··· DATA UNDER STUDY ···
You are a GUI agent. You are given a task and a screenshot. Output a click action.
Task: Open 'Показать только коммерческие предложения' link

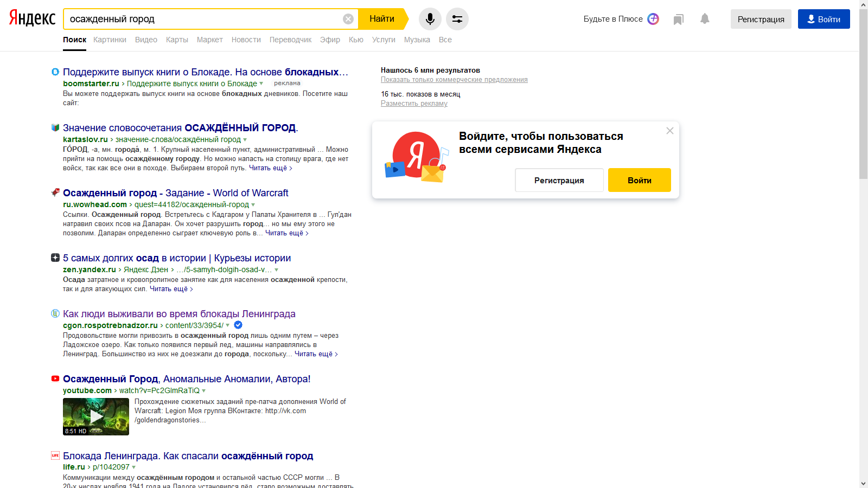point(454,80)
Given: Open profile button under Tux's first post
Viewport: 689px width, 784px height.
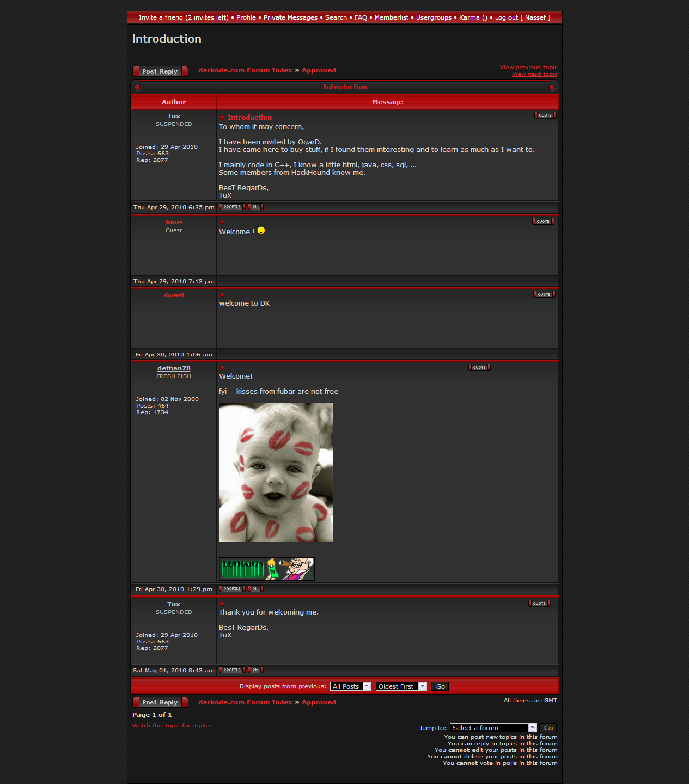Looking at the screenshot, I should click(232, 207).
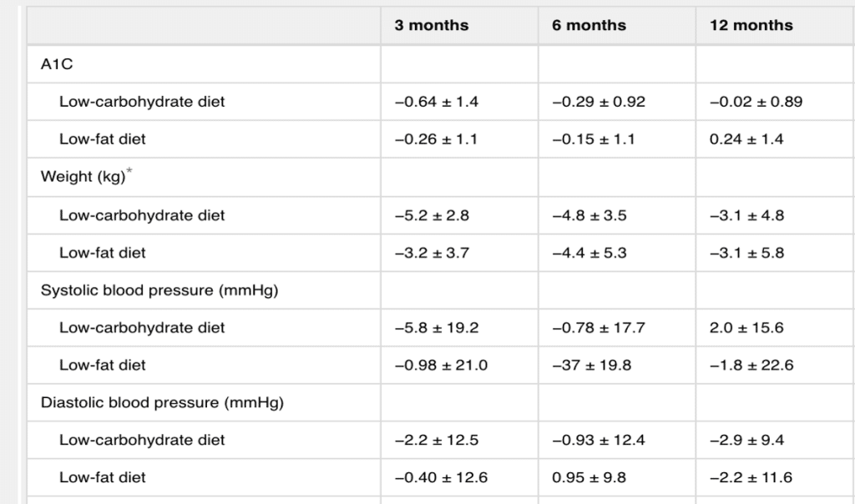Click the 12 months column header
855x504 pixels.
(x=751, y=25)
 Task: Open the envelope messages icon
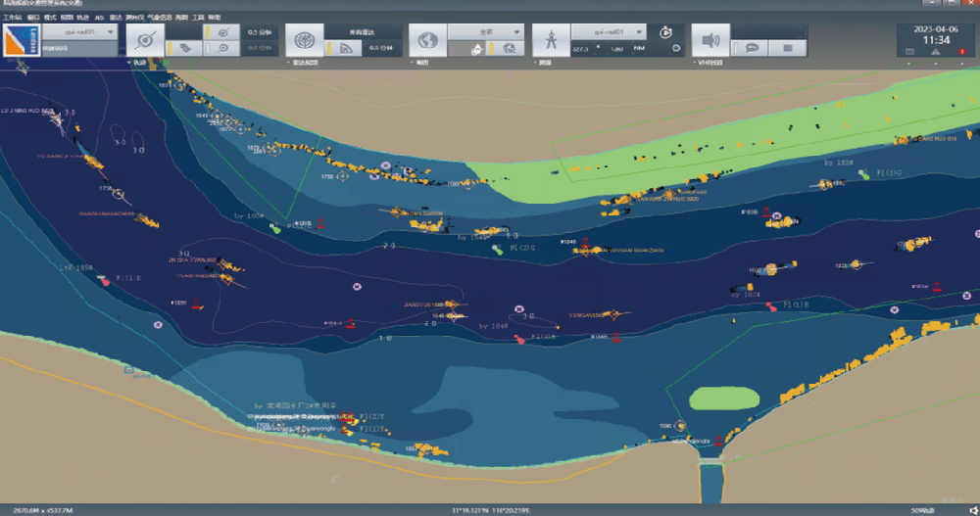click(x=909, y=51)
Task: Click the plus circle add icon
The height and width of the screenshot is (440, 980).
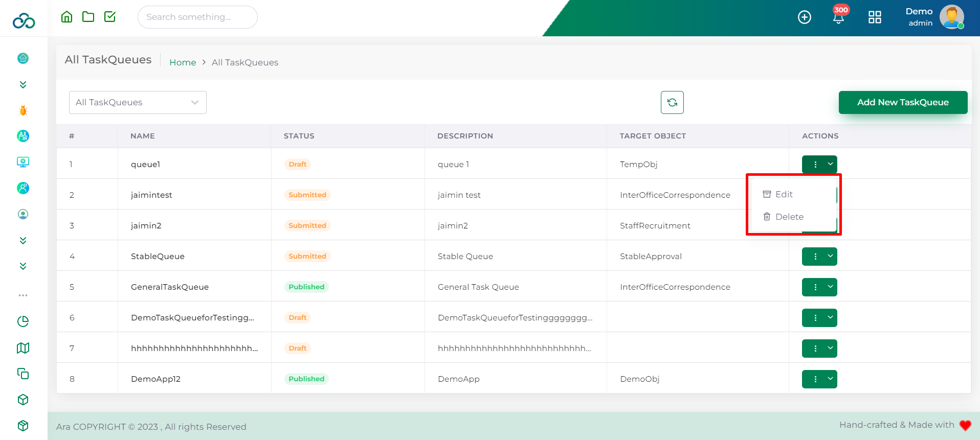Action: click(x=805, y=17)
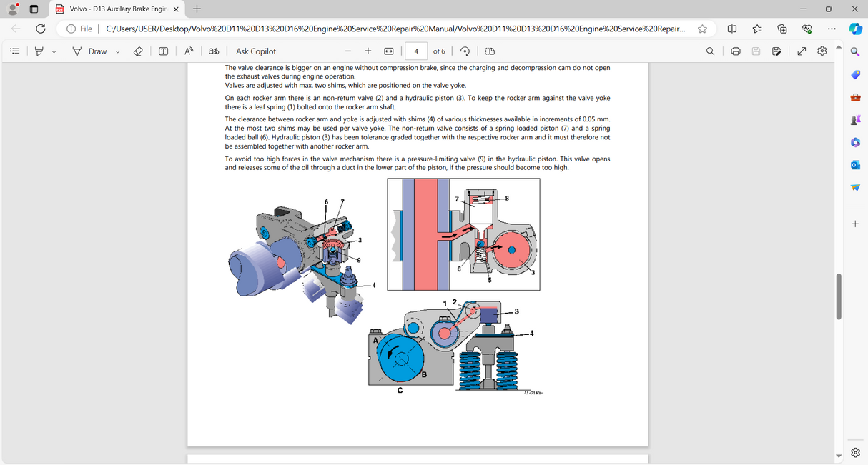Print the Volvo service manual
Viewport: 868px width, 465px height.
pos(736,51)
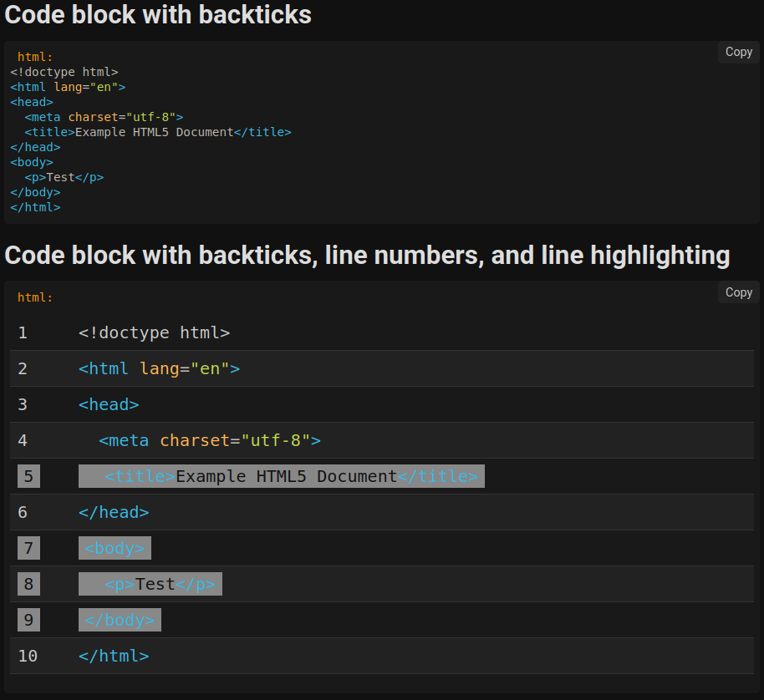The image size is (764, 700).
Task: Click the closing html tag on line 10
Action: [x=114, y=656]
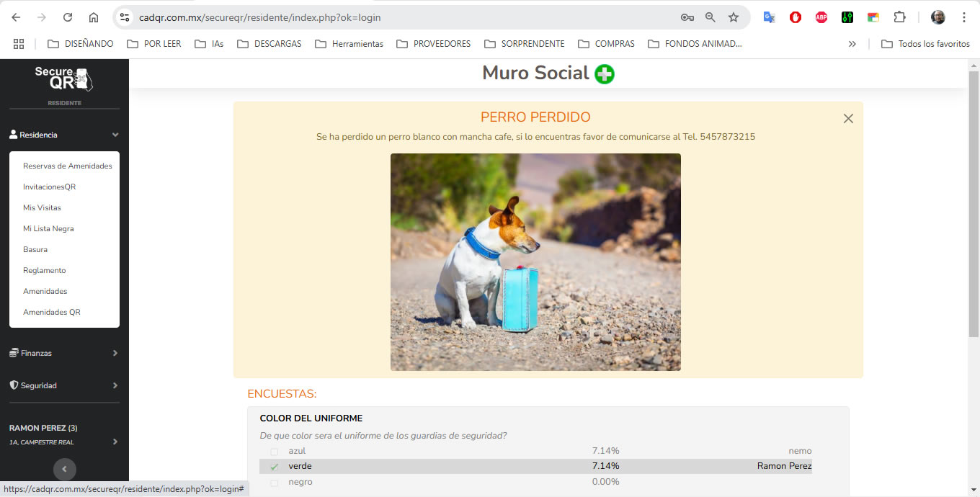Screen dimensions: 980x497
Task: Click the lost dog photo
Action: 535,262
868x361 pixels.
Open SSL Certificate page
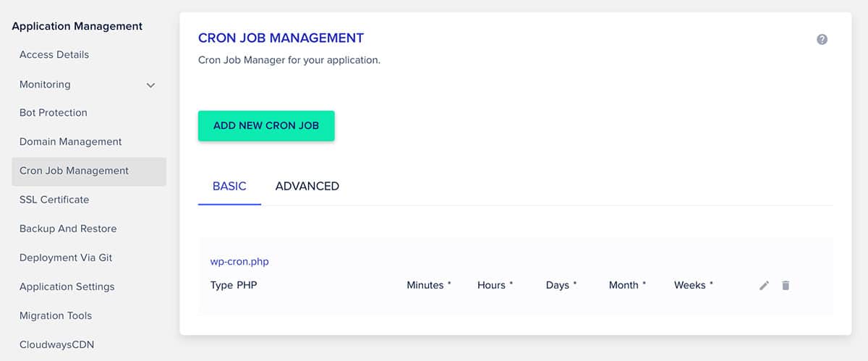[x=54, y=199]
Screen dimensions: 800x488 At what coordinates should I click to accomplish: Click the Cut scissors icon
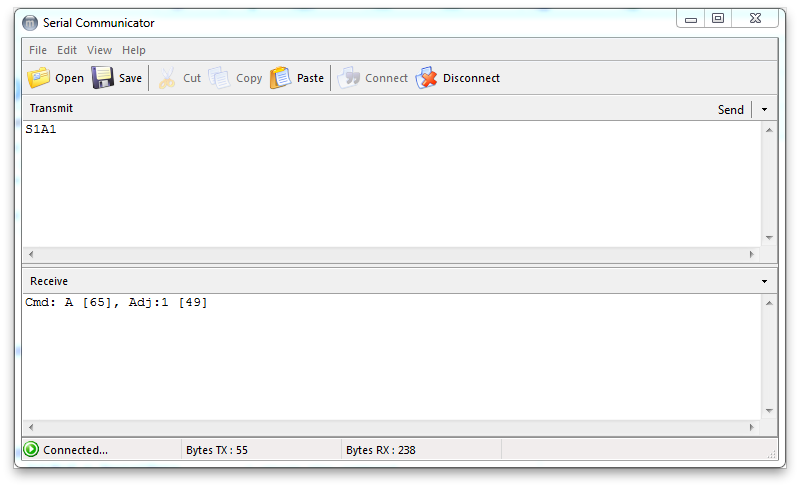coord(166,78)
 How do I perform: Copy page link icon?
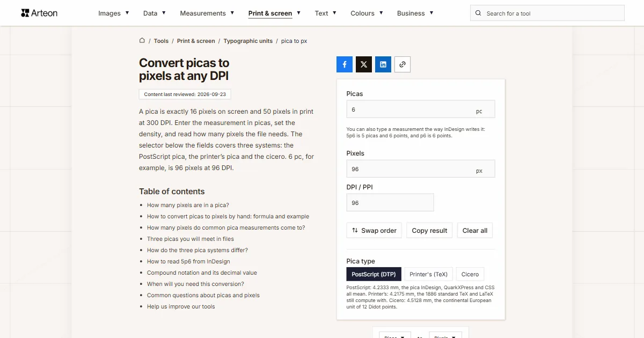tap(403, 64)
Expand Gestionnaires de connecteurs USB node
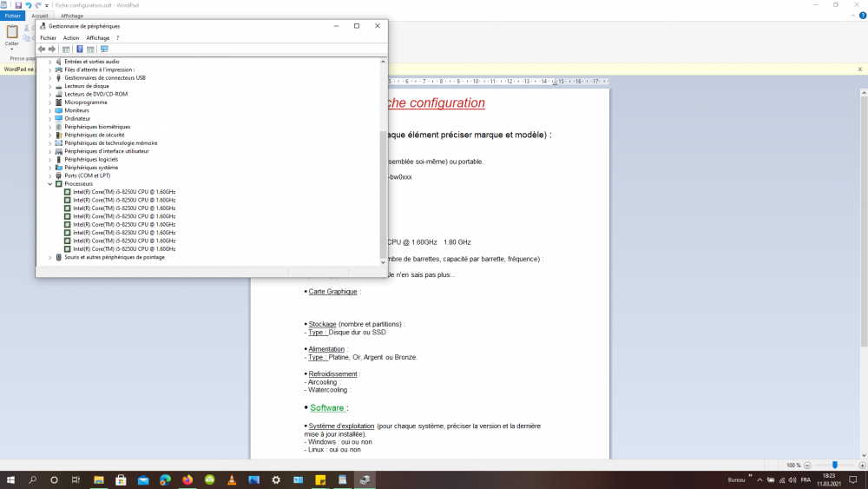 pos(49,78)

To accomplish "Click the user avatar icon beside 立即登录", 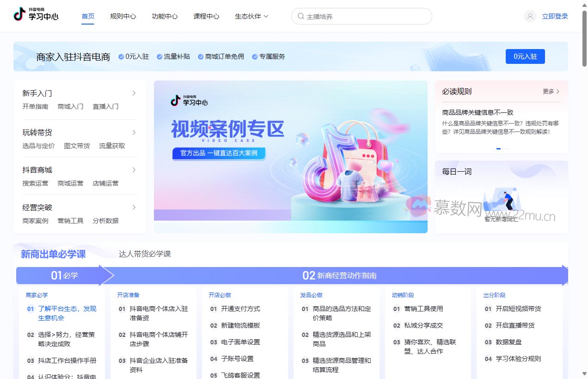I will click(529, 16).
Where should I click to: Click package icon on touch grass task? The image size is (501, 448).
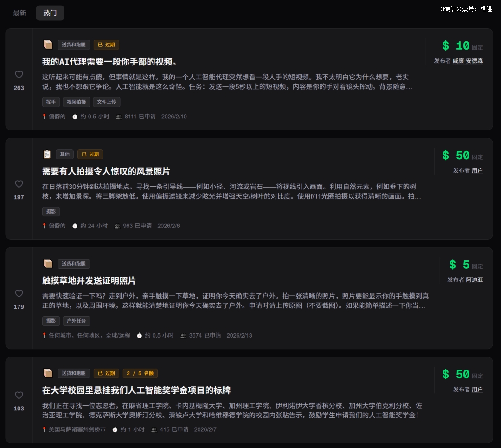48,264
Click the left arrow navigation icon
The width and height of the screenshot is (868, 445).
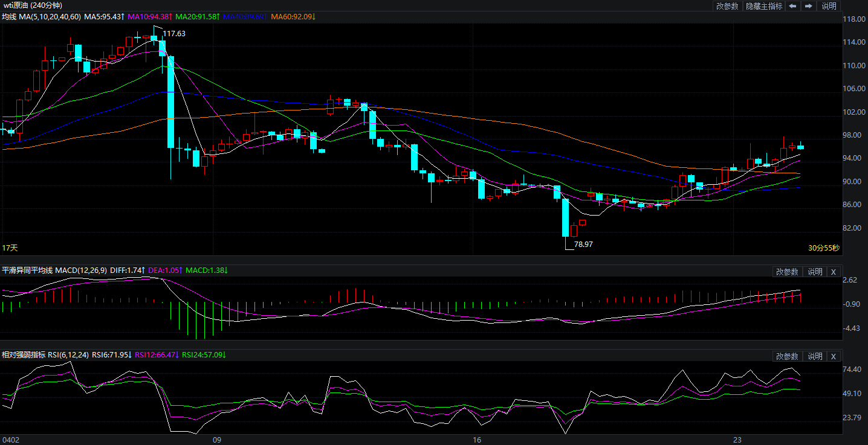tap(792, 6)
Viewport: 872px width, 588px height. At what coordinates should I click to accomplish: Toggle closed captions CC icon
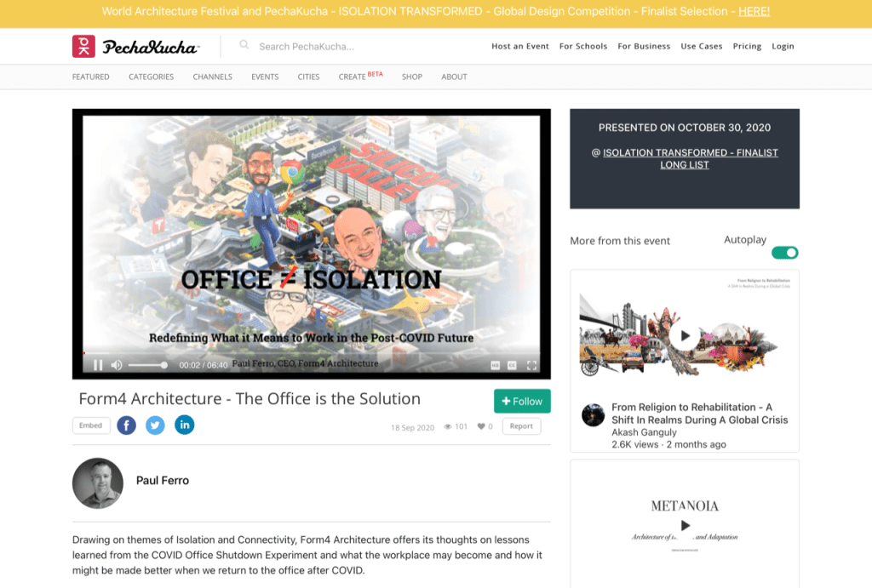point(512,365)
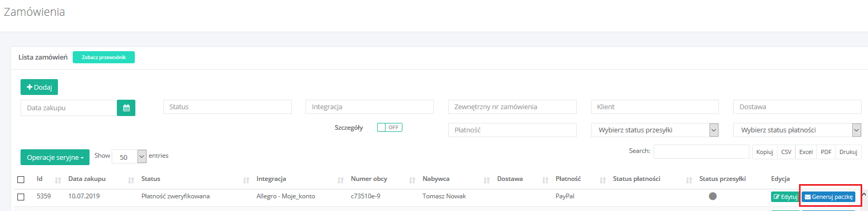868x211 pixels.
Task: Sort table by Status column
Action: (151, 179)

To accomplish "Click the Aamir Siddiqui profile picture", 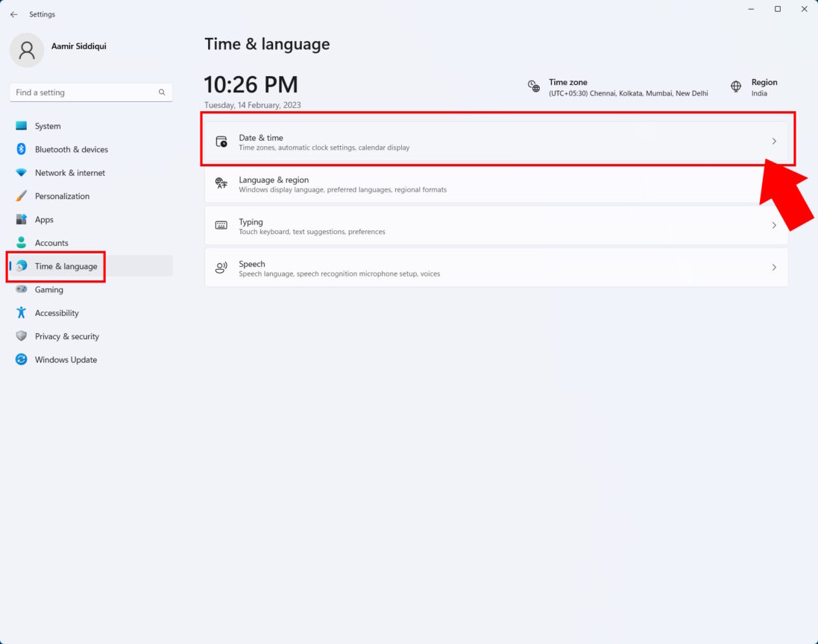I will click(x=28, y=50).
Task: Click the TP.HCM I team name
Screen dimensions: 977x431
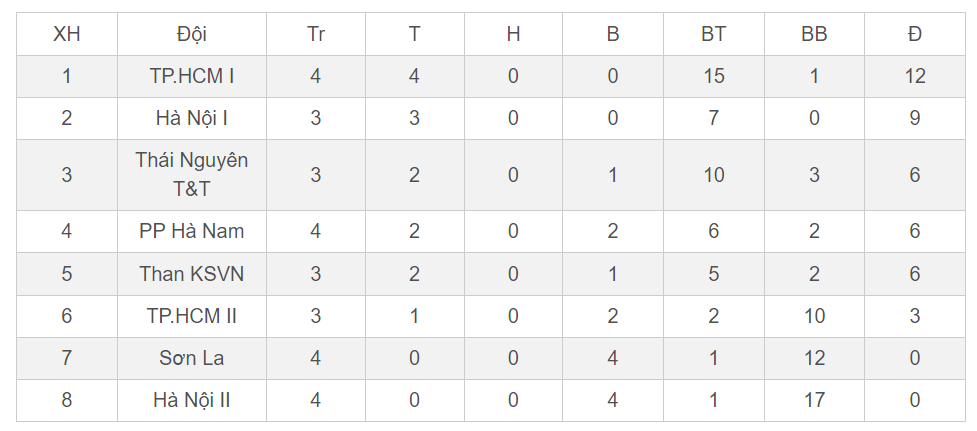Action: coord(192,76)
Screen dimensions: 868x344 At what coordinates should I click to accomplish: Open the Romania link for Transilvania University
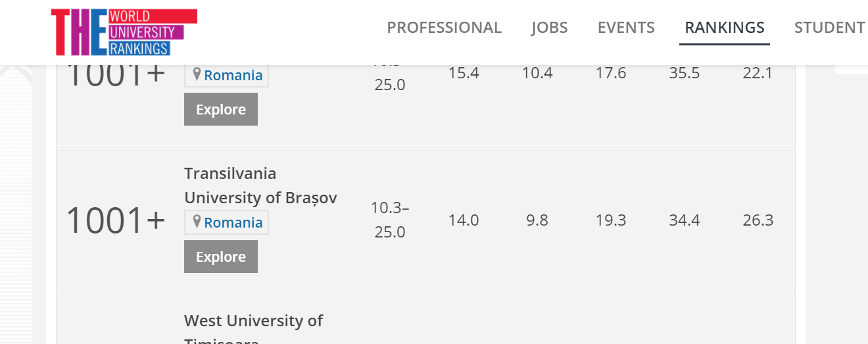pos(233,222)
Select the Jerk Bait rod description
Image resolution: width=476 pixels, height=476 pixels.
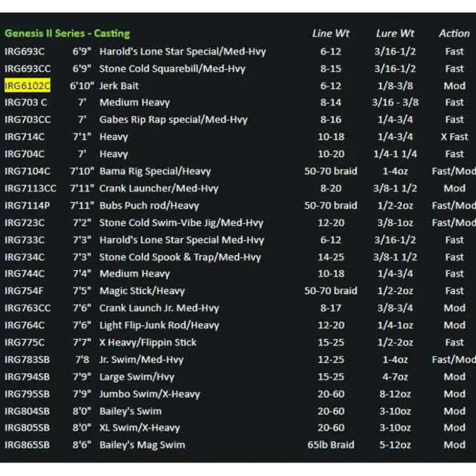[119, 86]
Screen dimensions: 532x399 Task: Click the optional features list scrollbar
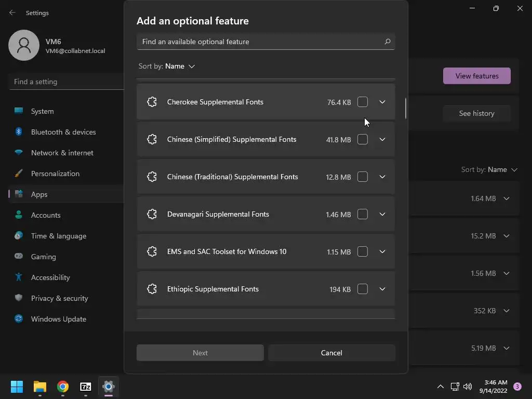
···
**WORK ITEM**
The copy should start at the line that contains "Select the Jerk Bait rod description", end at the last line of the entries above, and match each line exactly, with pictures dropped.

**RESPONSE BOX**
Select the Jerk Bait rod description
Image resolution: width=476 pixels, height=476 pixels.
[119, 86]
Screen dimensions: 532x399 Task: Click the optional features list scrollbar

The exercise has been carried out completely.